Dataset records:
::::

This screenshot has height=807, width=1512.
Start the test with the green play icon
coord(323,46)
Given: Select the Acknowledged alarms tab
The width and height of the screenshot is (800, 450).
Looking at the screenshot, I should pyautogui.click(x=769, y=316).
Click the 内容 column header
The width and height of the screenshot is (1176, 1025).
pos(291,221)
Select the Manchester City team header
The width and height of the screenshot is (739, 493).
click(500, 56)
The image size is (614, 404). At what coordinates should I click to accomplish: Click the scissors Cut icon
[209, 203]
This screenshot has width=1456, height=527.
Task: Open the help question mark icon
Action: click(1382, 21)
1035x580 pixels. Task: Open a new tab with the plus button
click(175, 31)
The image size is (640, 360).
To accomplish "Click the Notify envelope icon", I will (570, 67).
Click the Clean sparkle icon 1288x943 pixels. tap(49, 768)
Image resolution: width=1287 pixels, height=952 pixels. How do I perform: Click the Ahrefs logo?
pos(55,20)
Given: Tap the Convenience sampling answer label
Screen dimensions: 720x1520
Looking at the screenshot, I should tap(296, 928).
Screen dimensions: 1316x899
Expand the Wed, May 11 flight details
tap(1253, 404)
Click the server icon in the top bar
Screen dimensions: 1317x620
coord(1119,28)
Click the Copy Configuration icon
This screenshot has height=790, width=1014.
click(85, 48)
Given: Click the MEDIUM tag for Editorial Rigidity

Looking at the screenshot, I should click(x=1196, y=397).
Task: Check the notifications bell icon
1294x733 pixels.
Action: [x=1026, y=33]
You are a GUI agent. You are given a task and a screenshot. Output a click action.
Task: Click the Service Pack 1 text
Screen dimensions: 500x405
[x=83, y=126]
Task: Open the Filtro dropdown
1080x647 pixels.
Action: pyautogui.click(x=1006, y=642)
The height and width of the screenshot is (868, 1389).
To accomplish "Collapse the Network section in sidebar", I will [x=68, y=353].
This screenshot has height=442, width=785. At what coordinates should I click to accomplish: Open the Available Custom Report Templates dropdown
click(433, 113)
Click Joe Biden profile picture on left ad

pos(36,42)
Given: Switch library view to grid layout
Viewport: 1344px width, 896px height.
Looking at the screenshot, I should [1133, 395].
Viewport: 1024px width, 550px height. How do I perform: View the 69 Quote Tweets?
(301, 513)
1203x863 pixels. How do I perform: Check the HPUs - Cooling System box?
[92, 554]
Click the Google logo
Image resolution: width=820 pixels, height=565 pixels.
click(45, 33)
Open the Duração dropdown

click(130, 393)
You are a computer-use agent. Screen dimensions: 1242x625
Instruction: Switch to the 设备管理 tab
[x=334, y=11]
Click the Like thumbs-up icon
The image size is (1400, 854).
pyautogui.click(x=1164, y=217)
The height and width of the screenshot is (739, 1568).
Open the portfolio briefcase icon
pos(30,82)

::::

Instruction: Output the records as a numbered list, starting at the first line and ending with the line containing "should pyautogui.click(x=769, y=316).", both included, with blank lines left out.

Result of this task:
1. This screenshot has height=807, width=1512.
2. Start the test with the green play icon
3. coord(323,46)
4. Given: Select the Acknowledged alarms tab
5. The width and height of the screenshot is (800, 450).
6. Looking at the screenshot, I should pyautogui.click(x=769, y=316).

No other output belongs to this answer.